## SET PROBLEM
Print verbatim every line of the items from the line containing "Task: Click PRIMARY key name in user1 results" through the last line of the items, both included.

※ ※ ※

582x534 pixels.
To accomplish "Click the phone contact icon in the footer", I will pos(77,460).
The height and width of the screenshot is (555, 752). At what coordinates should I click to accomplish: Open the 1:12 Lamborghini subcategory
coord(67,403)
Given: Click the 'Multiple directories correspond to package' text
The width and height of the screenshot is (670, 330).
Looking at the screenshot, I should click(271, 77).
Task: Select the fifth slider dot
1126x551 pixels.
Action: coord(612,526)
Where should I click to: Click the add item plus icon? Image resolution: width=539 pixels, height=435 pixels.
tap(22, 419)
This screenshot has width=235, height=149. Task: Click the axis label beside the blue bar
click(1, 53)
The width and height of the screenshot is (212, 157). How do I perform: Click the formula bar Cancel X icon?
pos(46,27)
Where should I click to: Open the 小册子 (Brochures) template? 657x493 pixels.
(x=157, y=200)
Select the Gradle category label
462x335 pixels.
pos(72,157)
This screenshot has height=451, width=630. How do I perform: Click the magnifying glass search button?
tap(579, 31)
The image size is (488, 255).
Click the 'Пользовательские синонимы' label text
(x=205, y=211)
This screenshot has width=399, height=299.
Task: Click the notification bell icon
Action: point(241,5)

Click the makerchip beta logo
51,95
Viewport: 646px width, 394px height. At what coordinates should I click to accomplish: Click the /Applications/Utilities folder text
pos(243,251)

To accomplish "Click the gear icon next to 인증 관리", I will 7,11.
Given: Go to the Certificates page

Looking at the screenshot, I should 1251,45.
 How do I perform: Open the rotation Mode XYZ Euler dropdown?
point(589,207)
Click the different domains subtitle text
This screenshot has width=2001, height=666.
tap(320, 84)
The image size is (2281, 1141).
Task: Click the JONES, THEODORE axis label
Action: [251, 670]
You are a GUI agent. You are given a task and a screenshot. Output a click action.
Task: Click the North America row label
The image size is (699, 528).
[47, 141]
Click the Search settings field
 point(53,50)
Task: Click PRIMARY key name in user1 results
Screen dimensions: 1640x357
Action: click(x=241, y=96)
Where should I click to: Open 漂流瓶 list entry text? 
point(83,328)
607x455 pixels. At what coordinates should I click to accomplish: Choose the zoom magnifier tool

※ ※ ※

## PROBLEM SOLUTION
Task: Click PRIMARY key name in user1 results
Screen dimensions: 1640x357
Action: click(x=241, y=96)
Where should I click to: Open 漂流瓶 list entry text? 
point(83,328)
607x455 pixels. At what coordinates should I click to accomplish: Choose the zoom magnifier tool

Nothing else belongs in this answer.